Traditional mathematics classes dedicate a significant amount of time to practice. Notebooks and worksheets are full of exercises. However, the proportion of personalized feedback received from the teacher or peers is very low. Web-based games facilitate a practice strategy, with constant, personalized feedback, detailed monitoring of each student’s progress, balanced coverage of the curriculum, as well as opportunities for metacognitive reflection and social learning. However, online inter-school tournaments provide a unique and critical benefit: the classroom is no longer isolated. Classrooms can be connected to each other in an active, synchronized network. In this case, each class competes against the other classes. Therefore, the ancient tribal hunter-gatherer emotions and group identity sentiments are activated and with them emerges intra-class collaboration and a high level of engagement.
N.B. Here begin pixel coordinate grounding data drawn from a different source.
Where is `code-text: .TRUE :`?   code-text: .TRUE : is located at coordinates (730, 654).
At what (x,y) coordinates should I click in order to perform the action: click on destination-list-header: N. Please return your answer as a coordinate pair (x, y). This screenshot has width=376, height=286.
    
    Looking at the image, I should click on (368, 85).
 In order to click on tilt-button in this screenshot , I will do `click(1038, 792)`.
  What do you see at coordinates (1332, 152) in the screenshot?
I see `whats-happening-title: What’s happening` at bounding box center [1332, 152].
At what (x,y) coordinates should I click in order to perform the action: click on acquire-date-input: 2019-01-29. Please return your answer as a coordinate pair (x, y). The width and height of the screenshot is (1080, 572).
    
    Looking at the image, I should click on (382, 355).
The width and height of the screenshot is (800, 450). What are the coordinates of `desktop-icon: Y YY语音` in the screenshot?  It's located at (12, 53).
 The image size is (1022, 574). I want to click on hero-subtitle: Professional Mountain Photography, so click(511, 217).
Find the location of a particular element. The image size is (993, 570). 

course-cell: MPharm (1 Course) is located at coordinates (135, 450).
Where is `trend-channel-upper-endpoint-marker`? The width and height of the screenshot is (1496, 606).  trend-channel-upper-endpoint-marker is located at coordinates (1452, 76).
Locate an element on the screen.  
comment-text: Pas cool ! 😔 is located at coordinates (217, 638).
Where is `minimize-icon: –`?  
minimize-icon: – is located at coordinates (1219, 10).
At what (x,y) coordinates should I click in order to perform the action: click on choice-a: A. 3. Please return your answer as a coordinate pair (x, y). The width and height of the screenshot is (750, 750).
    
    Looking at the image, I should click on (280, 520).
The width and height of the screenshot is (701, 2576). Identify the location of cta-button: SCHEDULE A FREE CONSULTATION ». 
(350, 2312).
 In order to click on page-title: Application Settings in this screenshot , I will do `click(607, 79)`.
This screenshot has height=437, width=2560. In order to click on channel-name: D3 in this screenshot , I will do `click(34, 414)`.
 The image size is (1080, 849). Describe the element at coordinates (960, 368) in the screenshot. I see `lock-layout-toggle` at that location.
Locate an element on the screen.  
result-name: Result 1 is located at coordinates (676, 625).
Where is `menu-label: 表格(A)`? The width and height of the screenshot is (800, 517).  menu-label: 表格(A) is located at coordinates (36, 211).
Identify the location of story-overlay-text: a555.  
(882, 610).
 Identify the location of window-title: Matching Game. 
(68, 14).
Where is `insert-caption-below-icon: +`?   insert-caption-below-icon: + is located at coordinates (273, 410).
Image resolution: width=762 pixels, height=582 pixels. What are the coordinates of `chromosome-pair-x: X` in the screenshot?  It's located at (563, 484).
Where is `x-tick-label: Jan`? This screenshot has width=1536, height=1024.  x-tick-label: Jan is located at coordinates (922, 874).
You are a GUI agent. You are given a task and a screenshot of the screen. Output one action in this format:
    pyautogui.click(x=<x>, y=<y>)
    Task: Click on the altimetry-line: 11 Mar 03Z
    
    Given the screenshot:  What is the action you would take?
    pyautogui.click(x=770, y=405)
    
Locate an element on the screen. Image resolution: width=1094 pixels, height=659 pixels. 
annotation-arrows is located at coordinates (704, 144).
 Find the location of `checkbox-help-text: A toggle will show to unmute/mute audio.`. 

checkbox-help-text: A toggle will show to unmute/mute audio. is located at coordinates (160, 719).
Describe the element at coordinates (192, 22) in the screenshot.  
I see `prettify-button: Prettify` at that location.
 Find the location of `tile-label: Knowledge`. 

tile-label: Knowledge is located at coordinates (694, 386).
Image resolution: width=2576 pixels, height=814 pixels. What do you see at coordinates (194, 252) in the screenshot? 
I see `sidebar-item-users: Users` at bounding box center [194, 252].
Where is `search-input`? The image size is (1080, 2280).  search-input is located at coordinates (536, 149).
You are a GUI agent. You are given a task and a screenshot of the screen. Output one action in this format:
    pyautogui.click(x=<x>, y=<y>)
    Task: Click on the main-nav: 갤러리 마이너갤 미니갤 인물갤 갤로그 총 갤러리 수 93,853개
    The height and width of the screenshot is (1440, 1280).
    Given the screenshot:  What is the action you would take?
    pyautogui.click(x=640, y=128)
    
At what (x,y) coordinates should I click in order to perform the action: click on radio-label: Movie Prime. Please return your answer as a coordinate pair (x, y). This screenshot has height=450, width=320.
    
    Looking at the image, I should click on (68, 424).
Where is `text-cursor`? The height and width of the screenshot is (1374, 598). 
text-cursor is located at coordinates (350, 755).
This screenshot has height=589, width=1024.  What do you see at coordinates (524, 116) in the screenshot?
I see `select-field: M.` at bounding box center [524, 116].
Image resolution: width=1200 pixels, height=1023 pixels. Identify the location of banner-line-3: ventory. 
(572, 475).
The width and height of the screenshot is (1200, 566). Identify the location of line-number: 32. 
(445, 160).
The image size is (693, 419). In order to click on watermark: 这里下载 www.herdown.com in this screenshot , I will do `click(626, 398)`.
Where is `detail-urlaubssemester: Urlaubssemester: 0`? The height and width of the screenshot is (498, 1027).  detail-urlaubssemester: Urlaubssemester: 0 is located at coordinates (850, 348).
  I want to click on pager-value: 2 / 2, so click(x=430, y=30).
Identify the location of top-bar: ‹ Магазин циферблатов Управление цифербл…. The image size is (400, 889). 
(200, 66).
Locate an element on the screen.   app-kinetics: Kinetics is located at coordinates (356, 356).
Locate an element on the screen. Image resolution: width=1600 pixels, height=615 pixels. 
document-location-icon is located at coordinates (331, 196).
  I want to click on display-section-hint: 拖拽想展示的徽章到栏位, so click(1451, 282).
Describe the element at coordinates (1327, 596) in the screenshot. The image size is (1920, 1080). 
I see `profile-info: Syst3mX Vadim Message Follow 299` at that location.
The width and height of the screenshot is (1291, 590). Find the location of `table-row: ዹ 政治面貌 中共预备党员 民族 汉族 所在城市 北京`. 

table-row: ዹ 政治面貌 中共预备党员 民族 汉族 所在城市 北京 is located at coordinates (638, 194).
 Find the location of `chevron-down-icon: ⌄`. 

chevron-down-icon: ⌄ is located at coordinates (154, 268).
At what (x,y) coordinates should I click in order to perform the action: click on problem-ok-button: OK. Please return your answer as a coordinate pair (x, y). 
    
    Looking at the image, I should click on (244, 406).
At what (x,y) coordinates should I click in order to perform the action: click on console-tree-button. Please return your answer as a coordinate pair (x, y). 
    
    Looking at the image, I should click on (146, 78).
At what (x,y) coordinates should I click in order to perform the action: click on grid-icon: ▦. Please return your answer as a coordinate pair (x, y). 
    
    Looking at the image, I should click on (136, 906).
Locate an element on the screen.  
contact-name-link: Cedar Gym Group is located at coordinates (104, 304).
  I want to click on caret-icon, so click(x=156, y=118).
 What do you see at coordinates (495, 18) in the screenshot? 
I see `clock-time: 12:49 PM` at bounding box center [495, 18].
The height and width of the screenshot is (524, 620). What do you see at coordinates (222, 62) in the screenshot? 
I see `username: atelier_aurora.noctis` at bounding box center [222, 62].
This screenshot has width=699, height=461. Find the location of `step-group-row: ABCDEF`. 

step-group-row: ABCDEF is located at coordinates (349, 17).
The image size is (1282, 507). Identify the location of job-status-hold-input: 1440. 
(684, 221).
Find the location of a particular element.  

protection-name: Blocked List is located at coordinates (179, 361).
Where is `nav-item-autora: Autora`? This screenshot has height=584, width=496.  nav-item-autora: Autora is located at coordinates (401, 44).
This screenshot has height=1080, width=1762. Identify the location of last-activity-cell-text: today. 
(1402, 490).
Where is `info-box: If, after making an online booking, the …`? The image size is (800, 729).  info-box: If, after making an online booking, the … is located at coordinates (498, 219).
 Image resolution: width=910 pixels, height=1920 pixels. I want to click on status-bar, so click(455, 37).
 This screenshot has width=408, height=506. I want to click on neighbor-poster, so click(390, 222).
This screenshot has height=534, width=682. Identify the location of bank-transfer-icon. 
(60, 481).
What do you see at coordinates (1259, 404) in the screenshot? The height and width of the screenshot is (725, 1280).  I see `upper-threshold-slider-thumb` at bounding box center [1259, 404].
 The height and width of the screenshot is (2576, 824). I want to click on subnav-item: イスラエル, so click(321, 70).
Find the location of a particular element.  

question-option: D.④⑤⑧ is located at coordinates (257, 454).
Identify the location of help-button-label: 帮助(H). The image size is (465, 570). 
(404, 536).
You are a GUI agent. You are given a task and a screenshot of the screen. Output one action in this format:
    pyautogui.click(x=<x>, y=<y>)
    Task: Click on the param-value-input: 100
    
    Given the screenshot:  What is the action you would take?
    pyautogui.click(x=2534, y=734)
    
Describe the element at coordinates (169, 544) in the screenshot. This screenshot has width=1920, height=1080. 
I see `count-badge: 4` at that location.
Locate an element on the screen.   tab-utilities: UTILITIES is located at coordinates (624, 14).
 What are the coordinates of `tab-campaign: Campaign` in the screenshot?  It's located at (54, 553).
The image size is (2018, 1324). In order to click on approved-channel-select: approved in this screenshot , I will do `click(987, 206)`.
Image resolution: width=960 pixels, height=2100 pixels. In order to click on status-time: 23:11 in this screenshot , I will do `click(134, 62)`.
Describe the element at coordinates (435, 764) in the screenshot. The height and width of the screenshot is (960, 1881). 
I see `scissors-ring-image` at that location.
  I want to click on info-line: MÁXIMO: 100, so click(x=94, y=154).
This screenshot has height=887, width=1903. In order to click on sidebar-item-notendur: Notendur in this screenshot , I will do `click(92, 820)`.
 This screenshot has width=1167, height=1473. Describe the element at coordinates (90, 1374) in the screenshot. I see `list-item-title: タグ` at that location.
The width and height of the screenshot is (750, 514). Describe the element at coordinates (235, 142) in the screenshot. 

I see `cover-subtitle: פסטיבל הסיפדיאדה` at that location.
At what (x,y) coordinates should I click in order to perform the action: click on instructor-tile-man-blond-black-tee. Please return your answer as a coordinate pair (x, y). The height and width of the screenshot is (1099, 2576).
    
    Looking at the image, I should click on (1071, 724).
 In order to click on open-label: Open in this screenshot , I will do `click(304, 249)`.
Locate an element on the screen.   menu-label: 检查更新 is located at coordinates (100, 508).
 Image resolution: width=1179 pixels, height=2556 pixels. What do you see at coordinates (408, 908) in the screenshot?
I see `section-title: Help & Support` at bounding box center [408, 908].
According to [19], games and gamification are the experimental petri dish for 21st century social thought, and they represent a rethinking of the assessment mechanisms used in schools to make them more effective and more democratic. However, most of the motivational mechanisms that have been used in gamification are aimed at the individual [25]. The ancestral inter-group motivational mechanisms have been underused in education. At most, they have been used with small teams belonging to the same class. The experience obtained from inter-classroom, synchronized online tournaments opens the door to new opportunities. It provides a strategy for connecting classrooms, for reducing teacher and classroom isolation, and for implementing new forms of learning and engagement that were previously impossible without the latest information technology. The impact is very interesting and powerful. It attracts the attention and motivation of students, particularly those who are weaker at math and harder to motivate. This extra motivation and energy boosts their performance and reduces the academic gap with students that are stronger at math. The data suggests a very important hypothesis: part of the academic gap is due to motivation, not ability.